Alıştırma ayrıntıları ->
Denizcilik terimleri metninde "ADİ PALANGA: Tornosil" ile başlayıp "göre daha yüksektir." ifadesine kadar süren bölümü, "ufak" yerine "küçük" olacak şekilde değiştirerek yeniden yazın.

======== Kaynak metin ========

ADİ MATAFORA : Basit matafora donanımıdır. Dikme ve halat donanımından oluşan personel gücü ile kullanılır.Vasıtanın deniz bağından fora edilip, baş taraf öndeki matafora dikmesinden kurtulana kadar baş ventonun boşu alınır. Bu sırada vasıtanın kıçı dışa doğru itilir. Vasıta dışarı doğru albura edilerek maynaya hazır hale getirilir.
 
ADİ PALANGA: Tornosil makarası kancalı olan palanga. Bu palangalar armaları germekte ve gemiciliğin gerektirdiği birçok yerlerde kullanılır. 
 
ADİ PİYAN : Halatların çıma ve bedenleri üzerine geçici olarak piyan yapmak gerektiğinde yapılan piyan çeşididir.
 
ADİ TAN : Güneşin ufkun altı derece altında bulunması hali. Adi tan yerine genellikle alacakaranlık terimi kullanılır 
 
ADİ YEKE: Filikalarda ve ufak deniz araçlarında dümeni istenilen tarafa basmak için dümen boğazına girecek şekilde bir ucu oyulmuş ağaç veya demirden yapılmış kol.
( Şekil A – 6 )
 
ADMİRALTI DEMİRİ: Çiposu kollarına dik olan demirler olup, tutma yetenekleri diğer demir tiplerine göre daha yüksektir. 
 
AGANTA: Hareket halindeki bir halatın veya zincirin kısa bir süre için geçici olarak tutulması, hareketinin durdurulması için verilen komuttur. 
 
AGANTA İSKOTA: Yelkenli gemi veya yelkenle seyreden küçük deniz araçlarında orsadan alabanda ile dönüş manevrası yapılırken laçka edilmiş olan iskotayı volta etmek için verilen komuttur.

======== Sağlanan veriler ========

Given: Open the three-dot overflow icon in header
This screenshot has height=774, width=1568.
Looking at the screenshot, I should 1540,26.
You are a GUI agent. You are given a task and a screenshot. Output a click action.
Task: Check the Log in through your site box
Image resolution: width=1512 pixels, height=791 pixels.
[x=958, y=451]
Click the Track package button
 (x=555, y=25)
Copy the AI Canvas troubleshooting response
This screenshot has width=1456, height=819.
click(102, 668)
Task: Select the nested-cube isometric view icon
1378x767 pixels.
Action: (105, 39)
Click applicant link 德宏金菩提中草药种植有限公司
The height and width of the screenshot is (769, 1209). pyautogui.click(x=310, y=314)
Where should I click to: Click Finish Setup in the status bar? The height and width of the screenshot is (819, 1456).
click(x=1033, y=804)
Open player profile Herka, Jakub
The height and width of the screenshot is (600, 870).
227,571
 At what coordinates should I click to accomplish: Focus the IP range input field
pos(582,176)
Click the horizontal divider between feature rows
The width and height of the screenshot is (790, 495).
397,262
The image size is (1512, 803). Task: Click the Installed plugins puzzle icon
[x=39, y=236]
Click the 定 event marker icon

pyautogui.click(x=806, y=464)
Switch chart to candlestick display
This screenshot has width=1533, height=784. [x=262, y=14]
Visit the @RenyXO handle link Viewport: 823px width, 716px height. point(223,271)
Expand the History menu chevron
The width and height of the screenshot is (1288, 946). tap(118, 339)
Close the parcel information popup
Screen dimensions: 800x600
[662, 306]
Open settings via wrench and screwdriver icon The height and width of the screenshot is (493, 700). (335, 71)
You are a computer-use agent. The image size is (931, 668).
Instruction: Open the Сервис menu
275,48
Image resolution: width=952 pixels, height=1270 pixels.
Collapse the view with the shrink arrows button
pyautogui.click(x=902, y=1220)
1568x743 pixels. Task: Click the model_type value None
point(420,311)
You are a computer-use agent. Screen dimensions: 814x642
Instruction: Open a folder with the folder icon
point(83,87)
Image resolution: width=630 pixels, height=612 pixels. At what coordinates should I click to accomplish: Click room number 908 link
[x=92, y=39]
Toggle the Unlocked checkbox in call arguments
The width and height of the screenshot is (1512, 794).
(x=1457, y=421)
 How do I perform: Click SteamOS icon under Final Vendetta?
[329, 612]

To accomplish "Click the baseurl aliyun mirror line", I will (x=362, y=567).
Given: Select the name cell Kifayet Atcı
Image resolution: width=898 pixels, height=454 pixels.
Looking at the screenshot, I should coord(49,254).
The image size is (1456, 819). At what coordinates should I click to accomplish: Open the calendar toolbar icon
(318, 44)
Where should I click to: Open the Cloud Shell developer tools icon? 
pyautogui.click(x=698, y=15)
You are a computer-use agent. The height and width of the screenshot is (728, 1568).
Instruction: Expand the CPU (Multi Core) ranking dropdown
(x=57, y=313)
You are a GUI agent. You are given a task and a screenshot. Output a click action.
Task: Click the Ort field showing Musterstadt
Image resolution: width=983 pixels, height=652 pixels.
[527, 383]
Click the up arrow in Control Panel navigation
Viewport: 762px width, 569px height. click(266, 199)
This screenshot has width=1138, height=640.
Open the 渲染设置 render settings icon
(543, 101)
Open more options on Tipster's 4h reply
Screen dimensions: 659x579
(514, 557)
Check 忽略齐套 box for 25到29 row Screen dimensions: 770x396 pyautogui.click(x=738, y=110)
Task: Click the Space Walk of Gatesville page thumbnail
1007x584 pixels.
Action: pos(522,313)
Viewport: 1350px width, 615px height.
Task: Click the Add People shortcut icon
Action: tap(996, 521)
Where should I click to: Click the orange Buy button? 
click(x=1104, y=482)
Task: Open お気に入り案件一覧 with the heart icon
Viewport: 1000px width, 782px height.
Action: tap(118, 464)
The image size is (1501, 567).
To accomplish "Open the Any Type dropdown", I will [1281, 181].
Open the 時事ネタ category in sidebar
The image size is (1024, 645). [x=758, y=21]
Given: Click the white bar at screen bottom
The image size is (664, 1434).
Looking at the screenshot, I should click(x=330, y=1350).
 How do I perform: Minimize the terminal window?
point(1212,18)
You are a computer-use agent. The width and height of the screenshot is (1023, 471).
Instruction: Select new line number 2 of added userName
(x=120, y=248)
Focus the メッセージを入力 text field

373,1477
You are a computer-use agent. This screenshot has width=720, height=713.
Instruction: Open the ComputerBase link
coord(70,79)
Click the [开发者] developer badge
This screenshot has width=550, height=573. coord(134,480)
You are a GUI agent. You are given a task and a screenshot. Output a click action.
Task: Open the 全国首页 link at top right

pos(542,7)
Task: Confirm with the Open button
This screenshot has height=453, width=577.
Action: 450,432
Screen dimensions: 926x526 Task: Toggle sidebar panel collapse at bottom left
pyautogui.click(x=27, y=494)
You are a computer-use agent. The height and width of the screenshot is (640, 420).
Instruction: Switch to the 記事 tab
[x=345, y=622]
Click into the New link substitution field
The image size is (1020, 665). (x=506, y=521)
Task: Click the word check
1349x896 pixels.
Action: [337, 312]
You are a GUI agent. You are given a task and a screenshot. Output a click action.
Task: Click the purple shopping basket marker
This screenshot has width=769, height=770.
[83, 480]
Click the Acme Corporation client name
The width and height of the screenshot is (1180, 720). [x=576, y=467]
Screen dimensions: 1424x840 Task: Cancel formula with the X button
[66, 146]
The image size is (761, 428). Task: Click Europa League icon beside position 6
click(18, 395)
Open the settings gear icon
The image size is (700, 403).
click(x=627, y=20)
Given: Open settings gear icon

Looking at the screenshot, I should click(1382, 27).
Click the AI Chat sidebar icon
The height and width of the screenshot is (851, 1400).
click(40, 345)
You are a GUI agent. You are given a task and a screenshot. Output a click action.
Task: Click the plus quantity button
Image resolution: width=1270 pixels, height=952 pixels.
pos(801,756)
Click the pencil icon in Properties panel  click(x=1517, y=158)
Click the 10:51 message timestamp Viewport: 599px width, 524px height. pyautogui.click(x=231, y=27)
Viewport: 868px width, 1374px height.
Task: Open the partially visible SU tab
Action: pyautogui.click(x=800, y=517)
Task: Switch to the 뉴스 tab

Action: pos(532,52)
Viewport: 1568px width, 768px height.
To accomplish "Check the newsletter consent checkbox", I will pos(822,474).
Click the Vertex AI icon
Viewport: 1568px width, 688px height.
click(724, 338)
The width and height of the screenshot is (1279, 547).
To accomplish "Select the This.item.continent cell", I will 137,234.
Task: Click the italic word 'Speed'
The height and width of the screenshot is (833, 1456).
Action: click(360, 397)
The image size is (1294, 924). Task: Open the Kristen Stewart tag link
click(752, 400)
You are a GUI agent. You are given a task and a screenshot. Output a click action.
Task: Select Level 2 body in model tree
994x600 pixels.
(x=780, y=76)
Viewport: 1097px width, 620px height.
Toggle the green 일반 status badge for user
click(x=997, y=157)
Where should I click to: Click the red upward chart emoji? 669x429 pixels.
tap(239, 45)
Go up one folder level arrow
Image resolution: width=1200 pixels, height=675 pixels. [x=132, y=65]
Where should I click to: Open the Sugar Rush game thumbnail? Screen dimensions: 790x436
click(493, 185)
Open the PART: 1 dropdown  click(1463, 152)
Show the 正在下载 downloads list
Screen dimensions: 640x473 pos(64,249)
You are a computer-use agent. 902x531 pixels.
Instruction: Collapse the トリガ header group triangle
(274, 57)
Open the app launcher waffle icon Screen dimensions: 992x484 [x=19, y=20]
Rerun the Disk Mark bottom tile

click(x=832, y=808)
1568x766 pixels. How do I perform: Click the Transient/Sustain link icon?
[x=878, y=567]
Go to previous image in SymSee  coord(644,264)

========

Tam yanıt ->
ADİ PALANGA: Tornosil makarası kancalı olan palanga. Bu palangalar armaları germekte ve gemiciliğin gerektirdiği birçok yerlerde kullanılır. 
 
ADİ PİYAN : Halatların çıma ve bedenleri üzerine geçici olarak piyan yapmak gerektiğinde yapılan piyan çeşididir.
 
ADİ TAN : Güneşin ufkun altı derece altında bulunması hali. Adi tan yerine genellikle alacakaranlık terimi kullanılır 
 
ADİ YEKE: Filikalarda ve küçük deniz araçlarında dümeni istenilen tarafa basmak için dümen boğazına girecek şekilde bir ucu oyulmuş ağaç veya demirden yapılmış kol.
( Şekil A – 6 )
 
ADMİRALTI DEMİRİ: Çiposu kollarına dik olan demirler olup, tutma yetenekleri diğer demir tiplerine göre daha yüksektir.